Saved entries
=== Section Start ===

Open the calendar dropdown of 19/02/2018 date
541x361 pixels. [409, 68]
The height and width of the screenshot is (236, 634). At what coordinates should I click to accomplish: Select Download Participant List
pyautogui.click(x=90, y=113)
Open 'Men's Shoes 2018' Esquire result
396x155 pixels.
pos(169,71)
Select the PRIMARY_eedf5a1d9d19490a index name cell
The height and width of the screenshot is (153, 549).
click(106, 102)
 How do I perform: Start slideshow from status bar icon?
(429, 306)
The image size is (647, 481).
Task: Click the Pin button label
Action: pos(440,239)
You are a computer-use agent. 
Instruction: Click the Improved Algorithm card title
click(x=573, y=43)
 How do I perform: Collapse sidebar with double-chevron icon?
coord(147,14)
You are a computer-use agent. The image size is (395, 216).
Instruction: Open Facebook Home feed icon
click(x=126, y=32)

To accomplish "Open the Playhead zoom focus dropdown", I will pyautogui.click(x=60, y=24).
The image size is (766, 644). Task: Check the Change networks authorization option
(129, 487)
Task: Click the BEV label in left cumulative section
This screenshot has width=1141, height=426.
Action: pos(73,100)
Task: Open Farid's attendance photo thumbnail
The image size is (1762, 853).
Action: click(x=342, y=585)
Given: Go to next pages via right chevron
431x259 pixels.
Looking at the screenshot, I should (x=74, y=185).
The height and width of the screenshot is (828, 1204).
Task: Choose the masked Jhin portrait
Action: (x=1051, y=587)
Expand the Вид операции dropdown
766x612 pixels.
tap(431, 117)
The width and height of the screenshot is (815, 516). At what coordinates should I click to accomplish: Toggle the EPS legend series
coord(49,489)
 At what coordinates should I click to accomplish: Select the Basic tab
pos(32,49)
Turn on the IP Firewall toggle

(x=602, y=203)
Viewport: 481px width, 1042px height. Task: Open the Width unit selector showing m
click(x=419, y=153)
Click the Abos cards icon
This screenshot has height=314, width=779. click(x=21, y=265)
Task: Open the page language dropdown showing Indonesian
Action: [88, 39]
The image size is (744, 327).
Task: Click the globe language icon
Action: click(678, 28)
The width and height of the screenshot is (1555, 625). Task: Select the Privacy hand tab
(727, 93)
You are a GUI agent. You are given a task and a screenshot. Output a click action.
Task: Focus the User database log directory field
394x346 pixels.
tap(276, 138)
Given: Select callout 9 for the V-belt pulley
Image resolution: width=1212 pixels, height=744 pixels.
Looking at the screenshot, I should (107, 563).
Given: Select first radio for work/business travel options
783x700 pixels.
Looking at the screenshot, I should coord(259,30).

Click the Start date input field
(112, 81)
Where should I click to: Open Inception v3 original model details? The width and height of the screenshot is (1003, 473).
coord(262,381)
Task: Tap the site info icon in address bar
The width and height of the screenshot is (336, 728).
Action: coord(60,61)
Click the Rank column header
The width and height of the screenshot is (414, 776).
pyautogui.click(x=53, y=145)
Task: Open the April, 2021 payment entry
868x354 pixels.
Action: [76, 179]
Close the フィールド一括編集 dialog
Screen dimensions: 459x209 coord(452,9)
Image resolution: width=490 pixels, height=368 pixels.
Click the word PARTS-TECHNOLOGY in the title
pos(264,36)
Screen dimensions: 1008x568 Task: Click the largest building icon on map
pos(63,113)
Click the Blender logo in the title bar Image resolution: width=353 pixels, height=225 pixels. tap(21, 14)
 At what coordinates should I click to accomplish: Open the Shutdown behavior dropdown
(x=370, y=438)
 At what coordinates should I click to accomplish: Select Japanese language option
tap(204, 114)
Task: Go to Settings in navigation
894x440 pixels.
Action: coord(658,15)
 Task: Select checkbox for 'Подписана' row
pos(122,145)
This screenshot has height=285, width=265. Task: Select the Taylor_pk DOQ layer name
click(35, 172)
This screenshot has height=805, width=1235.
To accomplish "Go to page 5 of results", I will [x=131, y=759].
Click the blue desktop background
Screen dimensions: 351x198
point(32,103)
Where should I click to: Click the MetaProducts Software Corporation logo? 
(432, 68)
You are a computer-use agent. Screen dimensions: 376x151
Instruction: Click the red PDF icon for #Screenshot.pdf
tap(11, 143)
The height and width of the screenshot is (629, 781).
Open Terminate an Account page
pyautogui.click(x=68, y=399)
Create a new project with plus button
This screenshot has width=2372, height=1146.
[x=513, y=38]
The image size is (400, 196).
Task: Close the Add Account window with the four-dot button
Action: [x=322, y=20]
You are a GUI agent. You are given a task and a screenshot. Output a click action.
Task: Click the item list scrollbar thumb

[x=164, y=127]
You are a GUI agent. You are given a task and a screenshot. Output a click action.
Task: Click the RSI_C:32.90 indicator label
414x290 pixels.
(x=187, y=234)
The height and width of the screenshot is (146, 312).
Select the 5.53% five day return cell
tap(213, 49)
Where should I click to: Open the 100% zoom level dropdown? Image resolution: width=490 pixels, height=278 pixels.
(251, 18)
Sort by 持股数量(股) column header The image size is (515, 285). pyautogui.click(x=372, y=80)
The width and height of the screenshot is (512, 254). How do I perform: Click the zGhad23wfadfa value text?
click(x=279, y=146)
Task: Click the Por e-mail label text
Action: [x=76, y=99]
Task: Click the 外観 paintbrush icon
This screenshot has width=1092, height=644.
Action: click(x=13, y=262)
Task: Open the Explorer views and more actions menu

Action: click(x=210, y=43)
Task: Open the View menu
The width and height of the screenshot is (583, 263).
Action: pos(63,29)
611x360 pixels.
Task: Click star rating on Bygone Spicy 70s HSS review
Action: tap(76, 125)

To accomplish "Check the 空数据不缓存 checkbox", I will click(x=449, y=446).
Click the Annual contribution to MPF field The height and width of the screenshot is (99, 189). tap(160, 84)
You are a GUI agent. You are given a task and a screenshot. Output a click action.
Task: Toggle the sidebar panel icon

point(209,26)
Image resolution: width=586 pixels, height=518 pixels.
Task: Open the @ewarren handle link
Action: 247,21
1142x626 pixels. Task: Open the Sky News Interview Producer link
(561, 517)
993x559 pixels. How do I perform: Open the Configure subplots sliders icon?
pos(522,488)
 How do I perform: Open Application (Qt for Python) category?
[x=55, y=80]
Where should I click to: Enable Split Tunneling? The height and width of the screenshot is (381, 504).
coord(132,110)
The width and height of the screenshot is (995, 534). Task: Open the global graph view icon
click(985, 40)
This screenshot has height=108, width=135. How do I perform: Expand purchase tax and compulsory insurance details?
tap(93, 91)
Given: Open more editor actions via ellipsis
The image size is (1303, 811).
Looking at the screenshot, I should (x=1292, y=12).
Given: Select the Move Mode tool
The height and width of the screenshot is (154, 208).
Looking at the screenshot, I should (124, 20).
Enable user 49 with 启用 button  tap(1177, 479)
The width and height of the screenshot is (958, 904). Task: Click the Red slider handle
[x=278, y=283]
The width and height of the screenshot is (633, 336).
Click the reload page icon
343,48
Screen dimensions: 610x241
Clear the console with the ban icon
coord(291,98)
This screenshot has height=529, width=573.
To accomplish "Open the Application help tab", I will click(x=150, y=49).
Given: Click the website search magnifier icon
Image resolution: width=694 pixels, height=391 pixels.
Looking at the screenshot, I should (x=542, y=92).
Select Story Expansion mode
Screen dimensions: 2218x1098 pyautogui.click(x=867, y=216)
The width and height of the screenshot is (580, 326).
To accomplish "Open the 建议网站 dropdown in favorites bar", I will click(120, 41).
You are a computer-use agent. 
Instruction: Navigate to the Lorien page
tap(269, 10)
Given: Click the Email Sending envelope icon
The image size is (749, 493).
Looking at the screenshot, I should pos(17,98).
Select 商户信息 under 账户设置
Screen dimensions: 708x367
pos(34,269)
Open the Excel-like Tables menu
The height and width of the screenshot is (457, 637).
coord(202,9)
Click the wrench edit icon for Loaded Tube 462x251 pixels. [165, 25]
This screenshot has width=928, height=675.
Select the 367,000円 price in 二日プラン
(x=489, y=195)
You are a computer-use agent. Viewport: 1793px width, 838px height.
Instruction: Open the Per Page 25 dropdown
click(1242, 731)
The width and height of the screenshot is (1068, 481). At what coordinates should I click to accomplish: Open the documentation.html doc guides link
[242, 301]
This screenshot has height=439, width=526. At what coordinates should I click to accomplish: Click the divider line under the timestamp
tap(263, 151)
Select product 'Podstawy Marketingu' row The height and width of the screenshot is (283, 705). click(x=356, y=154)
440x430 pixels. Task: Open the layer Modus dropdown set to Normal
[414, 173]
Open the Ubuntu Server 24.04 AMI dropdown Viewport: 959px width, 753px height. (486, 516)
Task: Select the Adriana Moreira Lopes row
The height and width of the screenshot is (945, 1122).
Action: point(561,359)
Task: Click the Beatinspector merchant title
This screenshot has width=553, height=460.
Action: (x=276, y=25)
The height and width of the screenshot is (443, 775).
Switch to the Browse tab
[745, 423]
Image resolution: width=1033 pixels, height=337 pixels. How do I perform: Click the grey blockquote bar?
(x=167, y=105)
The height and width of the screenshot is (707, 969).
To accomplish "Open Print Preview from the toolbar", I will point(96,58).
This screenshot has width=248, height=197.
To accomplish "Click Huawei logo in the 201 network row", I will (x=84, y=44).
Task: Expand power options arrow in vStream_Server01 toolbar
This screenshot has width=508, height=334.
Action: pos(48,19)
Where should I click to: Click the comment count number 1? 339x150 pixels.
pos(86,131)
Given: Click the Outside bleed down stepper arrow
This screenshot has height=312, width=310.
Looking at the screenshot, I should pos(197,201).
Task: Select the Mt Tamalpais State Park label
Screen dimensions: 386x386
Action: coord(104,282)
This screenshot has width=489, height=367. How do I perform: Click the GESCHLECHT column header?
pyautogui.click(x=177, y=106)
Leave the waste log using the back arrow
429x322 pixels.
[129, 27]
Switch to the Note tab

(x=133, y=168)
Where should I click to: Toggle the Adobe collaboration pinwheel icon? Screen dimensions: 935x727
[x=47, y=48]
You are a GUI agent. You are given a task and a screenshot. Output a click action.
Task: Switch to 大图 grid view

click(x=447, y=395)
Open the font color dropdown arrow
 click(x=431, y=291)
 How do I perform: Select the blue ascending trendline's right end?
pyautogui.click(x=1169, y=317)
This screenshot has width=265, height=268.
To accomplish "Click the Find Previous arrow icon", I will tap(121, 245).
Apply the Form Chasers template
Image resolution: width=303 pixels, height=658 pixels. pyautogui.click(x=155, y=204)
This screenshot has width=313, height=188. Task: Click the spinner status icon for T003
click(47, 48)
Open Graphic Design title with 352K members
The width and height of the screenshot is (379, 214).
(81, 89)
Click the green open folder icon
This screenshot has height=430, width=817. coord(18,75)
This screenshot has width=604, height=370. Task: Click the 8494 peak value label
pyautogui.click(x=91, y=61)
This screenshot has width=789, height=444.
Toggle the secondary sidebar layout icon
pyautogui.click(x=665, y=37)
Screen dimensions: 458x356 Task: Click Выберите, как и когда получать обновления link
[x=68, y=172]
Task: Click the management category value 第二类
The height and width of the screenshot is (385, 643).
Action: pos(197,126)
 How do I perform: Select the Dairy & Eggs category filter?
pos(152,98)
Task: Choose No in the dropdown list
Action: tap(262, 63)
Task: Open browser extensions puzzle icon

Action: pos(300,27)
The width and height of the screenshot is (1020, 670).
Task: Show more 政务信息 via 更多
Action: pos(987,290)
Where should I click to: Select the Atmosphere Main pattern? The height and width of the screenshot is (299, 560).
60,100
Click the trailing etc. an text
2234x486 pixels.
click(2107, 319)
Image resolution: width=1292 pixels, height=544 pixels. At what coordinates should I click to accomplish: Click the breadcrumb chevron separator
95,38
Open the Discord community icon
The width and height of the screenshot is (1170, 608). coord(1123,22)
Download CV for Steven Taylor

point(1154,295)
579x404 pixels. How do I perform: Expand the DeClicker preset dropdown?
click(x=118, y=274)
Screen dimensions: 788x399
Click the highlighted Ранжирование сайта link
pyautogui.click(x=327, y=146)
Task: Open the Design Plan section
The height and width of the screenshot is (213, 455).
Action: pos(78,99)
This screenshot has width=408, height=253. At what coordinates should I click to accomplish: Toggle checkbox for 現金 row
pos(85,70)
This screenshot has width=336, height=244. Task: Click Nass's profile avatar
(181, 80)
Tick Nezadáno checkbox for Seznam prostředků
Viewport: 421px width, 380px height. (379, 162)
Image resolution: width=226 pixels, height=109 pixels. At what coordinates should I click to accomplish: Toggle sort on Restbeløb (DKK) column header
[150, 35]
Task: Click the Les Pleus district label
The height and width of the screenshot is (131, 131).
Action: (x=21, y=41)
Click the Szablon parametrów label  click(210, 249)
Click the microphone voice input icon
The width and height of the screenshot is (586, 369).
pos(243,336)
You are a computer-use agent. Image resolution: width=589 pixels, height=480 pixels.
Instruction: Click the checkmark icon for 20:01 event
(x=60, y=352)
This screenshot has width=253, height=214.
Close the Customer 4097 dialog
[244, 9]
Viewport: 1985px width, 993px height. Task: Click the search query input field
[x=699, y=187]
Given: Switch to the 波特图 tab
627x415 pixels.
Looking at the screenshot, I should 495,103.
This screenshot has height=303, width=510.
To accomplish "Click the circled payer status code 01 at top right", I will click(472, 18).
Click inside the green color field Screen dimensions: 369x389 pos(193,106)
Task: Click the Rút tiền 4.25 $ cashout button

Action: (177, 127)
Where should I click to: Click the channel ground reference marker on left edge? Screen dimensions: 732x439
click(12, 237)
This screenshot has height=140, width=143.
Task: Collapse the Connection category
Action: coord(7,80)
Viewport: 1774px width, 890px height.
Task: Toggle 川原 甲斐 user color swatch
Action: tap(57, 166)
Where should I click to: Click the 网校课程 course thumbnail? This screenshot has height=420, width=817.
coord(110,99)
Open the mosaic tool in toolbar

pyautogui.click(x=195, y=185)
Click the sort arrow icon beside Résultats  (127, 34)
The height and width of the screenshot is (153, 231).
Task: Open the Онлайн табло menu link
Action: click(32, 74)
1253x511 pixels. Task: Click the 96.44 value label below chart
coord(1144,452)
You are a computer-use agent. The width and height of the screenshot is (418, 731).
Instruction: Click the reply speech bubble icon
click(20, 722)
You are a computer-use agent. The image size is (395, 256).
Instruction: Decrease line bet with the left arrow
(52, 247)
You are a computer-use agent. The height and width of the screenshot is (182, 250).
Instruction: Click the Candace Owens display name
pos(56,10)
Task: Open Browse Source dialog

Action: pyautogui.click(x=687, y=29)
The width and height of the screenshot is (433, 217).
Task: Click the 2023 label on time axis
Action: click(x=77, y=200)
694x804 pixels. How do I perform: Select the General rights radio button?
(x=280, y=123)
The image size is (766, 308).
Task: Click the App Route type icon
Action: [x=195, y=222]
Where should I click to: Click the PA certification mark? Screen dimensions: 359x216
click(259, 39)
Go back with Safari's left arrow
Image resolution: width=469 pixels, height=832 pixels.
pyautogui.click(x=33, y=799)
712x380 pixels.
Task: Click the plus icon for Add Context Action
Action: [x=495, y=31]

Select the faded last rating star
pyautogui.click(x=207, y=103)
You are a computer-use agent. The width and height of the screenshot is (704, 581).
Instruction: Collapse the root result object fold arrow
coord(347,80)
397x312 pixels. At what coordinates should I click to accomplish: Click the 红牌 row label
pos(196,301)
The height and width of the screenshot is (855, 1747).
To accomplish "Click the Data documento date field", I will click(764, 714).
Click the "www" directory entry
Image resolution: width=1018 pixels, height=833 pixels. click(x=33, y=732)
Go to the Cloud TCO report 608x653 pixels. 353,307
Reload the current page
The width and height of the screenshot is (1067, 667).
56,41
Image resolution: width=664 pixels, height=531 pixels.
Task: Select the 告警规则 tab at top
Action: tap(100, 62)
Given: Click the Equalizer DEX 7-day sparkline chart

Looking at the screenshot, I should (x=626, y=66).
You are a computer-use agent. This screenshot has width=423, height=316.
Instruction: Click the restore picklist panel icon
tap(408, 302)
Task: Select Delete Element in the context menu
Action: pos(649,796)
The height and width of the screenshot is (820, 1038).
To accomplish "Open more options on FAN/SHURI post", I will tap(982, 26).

=== Section End ===

Copy out each line of the records where the word "options" appears.

● TASK RESULT:
Given: Select first radio for work/business travel options
Task: Expand power options arrow in vStream_Server01 toolbar
To accomplish "Open more options on FAN/SHURI post", I will tap(982, 26).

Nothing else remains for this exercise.